[Written request] Format the lines of the entries below as a numbered list, leaving out the blank lines.

[Records for this task]
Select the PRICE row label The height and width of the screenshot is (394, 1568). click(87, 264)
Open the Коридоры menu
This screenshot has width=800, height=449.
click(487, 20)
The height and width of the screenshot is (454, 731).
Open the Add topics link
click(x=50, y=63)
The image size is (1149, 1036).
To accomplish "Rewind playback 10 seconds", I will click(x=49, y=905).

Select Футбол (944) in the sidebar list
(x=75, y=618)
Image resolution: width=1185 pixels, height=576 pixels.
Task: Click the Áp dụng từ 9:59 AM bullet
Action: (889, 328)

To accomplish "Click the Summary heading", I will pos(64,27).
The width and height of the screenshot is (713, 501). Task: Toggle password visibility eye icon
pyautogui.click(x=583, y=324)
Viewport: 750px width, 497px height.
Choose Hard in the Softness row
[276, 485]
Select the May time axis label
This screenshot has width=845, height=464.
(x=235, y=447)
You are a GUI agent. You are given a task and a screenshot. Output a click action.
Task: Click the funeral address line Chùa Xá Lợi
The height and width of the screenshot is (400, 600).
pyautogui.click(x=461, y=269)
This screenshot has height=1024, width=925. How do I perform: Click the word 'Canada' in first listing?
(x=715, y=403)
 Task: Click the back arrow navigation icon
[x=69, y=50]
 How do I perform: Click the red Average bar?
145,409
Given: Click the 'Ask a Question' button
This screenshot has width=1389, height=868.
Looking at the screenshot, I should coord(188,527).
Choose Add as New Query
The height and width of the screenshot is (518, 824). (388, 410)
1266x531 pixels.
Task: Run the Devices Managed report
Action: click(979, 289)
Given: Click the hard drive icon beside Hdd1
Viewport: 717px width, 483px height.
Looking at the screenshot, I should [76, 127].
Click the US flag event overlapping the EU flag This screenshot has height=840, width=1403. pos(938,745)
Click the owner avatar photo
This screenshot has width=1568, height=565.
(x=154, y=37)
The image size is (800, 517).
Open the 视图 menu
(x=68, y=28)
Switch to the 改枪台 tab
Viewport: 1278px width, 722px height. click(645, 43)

[Task solution]
1. Select the PRICE row label The height and width of the screenshot is (394, 1568). click(87, 264)
2. Open the Коридоры menu
3. This screenshot has width=800, height=449.
4. click(487, 20)
5. The height and width of the screenshot is (454, 731).
6. Open the Add topics link
7. click(x=50, y=63)
8. The image size is (1149, 1036).
9. To accomplish "Rewind playback 10 seconds", I will click(x=49, y=905).
10. Select Футбол (944) in the sidebar list
11. (x=75, y=618)
12. Image resolution: width=1185 pixels, height=576 pixels.
13. Task: Click the Áp dụng từ 9:59 AM bullet
14. Action: (889, 328)
15. To accomplish "Click the Summary heading", I will pos(64,27).
16. The width and height of the screenshot is (713, 501). Task: Toggle password visibility eye icon
17. pyautogui.click(x=583, y=324)
18. Viewport: 750px width, 497px height.
19. Choose Hard in the Softness row
20. [276, 485]
21. Select the May time axis label
22. This screenshot has width=845, height=464.
23. (x=235, y=447)
24. You are a GUI agent. You are given a task and a screenshot. Output a click action.
25. Task: Click the funeral address line Chùa Xá Lợi
26. The height and width of the screenshot is (400, 600).
27. pyautogui.click(x=461, y=269)
28. This screenshot has height=1024, width=925. How do I perform: Click the word 'Canada' in first listing?
29. (x=715, y=403)
30.  Task: Click the back arrow navigation icon
31. [x=69, y=50]
32.  How do I perform: Click the red Average bar?
33. 145,409
34. Given: Click the 'Ask a Question' button
35. This screenshot has width=1389, height=868.
36. Looking at the screenshot, I should coord(188,527).
37. Choose Add as New Query
38. The height and width of the screenshot is (518, 824). (388, 410)
39. 1266x531 pixels.
40. Task: Run the Devices Managed report
41. Action: click(979, 289)
42. Given: Click the hard drive icon beside Hdd1
43. Viewport: 717px width, 483px height.
44. Looking at the screenshot, I should [76, 127].
45. Click the US flag event overlapping the EU flag This screenshot has height=840, width=1403. pos(938,745)
46. Click the owner avatar photo
47. This screenshot has width=1568, height=565.
48. (x=154, y=37)
49. The image size is (800, 517).
50. Open the 视图 menu
51. (x=68, y=28)
52. Switch to the 改枪台 tab
53. Viewport: 1278px width, 722px height. click(645, 43)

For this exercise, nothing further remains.